El-mito-del-talento

July 9, 2026


The myth of the brilliant employee is holding back talent development in many companies

In almost every organisation there is a figure who receives attention, opportunities and recognition almost automatically. This is the person who always has answers, stands out in meetings, achieves visible results and seems several steps ahead of everyone else.
 
The business logic is usually simple. If someone performs better than others, they are also likely to have greater potential to take on new challenges. However, scientific evidence has been questioning this idea for years.
 
More and more research shows that current performance and future potential are not synonyms. In fact, many companies are making the same mistake. They identify their most visible employees as future leaders while overlooking professionals with extraordinary learning ability who have not yet had the opportunity to demonstrate their full value.
 
This ultimately leads to an outcome that is not entirely fair, because when we focus only on visible performance, we forget those people who may have an exceptional learning curve.

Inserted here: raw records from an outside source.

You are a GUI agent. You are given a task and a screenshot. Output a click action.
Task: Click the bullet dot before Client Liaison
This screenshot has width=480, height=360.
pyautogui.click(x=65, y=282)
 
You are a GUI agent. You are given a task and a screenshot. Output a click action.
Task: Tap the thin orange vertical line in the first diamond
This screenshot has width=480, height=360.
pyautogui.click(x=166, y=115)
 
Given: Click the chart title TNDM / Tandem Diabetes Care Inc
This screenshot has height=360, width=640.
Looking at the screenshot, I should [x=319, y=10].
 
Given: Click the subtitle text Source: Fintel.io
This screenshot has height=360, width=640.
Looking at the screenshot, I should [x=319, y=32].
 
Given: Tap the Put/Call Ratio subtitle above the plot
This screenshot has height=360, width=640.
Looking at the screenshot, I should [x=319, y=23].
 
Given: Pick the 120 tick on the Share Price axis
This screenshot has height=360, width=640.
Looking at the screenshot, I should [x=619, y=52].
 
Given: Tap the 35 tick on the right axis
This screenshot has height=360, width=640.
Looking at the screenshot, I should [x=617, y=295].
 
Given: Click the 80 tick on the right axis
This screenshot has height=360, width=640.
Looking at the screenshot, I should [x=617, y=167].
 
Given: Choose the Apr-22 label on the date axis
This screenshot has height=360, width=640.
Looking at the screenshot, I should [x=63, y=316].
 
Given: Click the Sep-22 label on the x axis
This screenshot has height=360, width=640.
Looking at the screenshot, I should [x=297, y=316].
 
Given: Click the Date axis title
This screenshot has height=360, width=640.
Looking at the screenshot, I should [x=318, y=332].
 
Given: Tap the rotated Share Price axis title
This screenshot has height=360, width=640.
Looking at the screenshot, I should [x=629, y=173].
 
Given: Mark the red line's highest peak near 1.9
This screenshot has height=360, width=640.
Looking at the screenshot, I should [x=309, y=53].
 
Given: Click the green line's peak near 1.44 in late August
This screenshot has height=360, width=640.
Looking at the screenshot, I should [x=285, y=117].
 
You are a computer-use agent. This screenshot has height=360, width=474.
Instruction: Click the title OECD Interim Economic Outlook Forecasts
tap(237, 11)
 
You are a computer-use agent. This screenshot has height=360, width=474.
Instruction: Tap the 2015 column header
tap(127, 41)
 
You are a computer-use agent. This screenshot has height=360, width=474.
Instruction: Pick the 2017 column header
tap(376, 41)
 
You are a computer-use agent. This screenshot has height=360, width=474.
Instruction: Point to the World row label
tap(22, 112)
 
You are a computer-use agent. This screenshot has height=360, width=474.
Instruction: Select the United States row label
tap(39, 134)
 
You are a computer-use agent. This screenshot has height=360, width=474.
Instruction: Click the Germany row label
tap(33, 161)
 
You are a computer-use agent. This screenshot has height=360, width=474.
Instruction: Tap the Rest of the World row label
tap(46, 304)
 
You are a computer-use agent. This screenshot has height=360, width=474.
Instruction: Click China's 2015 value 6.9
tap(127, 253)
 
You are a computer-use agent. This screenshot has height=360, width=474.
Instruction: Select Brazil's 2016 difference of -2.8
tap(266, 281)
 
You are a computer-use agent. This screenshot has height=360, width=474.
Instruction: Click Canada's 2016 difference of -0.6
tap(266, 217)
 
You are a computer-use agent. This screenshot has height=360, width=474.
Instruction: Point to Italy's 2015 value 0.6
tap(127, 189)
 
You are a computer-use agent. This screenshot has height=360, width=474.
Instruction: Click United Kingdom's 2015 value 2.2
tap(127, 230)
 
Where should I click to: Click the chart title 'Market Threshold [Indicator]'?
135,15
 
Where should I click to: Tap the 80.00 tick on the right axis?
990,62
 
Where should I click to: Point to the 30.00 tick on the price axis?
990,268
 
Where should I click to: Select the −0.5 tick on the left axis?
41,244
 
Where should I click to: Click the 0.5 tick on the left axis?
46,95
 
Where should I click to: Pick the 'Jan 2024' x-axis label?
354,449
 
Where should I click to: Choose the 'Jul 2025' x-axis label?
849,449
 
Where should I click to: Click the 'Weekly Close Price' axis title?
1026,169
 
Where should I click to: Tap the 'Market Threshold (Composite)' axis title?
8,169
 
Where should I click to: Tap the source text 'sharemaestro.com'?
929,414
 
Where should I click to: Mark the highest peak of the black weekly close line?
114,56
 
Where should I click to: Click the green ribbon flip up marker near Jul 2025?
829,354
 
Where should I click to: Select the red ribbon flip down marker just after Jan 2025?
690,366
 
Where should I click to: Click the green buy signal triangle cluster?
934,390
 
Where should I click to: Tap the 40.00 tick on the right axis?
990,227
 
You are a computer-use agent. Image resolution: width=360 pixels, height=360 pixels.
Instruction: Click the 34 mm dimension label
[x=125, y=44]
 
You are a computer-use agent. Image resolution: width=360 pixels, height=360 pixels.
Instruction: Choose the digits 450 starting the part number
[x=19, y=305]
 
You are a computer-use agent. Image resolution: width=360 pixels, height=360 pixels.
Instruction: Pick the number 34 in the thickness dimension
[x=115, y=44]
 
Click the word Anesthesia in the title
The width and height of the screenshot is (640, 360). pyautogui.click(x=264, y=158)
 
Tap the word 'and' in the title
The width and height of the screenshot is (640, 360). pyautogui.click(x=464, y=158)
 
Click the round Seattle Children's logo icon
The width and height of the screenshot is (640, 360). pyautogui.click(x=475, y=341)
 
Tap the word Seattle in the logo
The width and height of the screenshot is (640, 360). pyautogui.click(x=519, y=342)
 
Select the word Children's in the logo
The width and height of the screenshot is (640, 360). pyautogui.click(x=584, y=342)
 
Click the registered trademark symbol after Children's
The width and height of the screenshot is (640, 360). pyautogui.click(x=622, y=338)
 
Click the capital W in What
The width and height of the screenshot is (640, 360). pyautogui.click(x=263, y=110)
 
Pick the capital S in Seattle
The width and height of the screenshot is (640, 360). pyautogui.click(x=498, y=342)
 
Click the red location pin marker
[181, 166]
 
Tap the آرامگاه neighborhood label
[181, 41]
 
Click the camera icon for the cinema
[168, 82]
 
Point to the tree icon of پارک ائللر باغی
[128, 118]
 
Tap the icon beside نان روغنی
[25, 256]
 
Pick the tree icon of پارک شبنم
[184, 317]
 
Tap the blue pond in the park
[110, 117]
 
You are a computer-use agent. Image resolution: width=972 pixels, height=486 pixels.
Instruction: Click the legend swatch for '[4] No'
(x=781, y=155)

Why we confuse visible performance with natural talent

Organisational psychology offers a clear explanation. We tend to attribute observable results to internal traits and underestimate the context that has enabled those results. This phenomenon is known as fundamental attribution bias.
 
When an employee stands out we usually think:
  • They are brilliant.
  • They have talent.
  • They are exceptional.
We ask ourselves far less often:
  • What training have they received?
  • What support have they had from their manager?
  • How many opportunities have they had to practise?
  • What mistakes have they been allowed to make?
Professor and psychologist Carol Dweck, known for her research on growth mindset, has shown for decades that people do not evolve only through their initial abilities, but through how they interpret learning, mistakes and continuous improvement.

The big mistake many companies make: confusing potential with performance

For years organisations have used performance reviews as the main mechanism to identify talent. The problem is that performance measures what a person has achieved so far, while potential answers a completely different question:
 
What ability does this person have to face challenges that do not yet exist?
 
According to research, potential is closely linked to factors such as:
  • Intellectual curiosity.
  • Adaptability.
  • Motivation to learn.
  • Tolerance for uncertainty.
  • Ability to take on complex challenges.
None of these elements necessarily appear in an annual performance review. This is why some seemingly “average” employees end up becoming extraordinary leaders while other high-profile performers struggle when circumstances change.

Learning speed is what drives growth

If we had to choose one key trait to predict future professional development, many experts point to learning agility. The term was popularised by researchers such as Michael Lombardo and Robert Eichinger after analysing thousands of career paths.This idea suggests that people with high learning agility do not stand out because they know more, but because they learn faster.
 
These professionals:
  • Quickly incorporate feedback.
  • Adjust behaviour after mistakes.
  • Experiment with new ways of working.
  • Learn from unfamiliar experiences.
  • Transfer knowledge across different situations.
In markets where technical skills become obsolete every few years, this capability is increasingly more valuable than accumulated knowledge.

Measuring evolution instead of only results

One of the biggest challenges in Human Resources is that most evaluation systems still focus on final outcomes: sales achieved, objectives met, projects delivered, productivity indicators. All of this is important but not sufficient.
 
Useful questions include:
  • How much has a person improved compared to last year?
  • How quickly do they acquire new skills?
  • How do they respond to corrective feedback?
  • What ability do they have to solve novel problems?
  • What progress do they show in increasingly complex challenges?
The difference is significant because measuring results identifies who stands out today, while measuring evolution helps identify who can stand out tomorrow.

What managers can do to develop scalable talent

If we accept that potential can be developed, the manager’s role shifts radically from talent observer to learning architect. Here are five practices that can be highly effective for talent development:
 

1. Create frequent feedback cycles

Meaningful improvement rarely appears after annual reviews. Learning requires continuous and specific correction.
 

2. Design progressive challenges

People grow when they work slightly above their current level of competence. It should be challenging, but not impossible.
 

3. Normalise mistakes as a learning source

Organisations that punish every mistake tend to generate defensive behaviour and higher frustration.
 

4. Evaluate improvement, not just results

Recognising progress sends a clear message: learning also counts.
 

5. Share knowledge systematically

When knowledge is shared across the organisation, performance becomes scalable.

The real HR challenge

Most companies remain focused on finding exceptional talent. Perhaps the more important question is:
 
What would happen if we spent less energy identifying extraordinary individuals and more building environments where continuous improvement becomes the norm?
 
The strongest organisations are not necessarily those with the most stars. They are those that make learning, development and adaptation part of the system. When growth stops depending on individuals and starts depending on culture, talent is no longer a scarce resource. It becomes an organisational capability.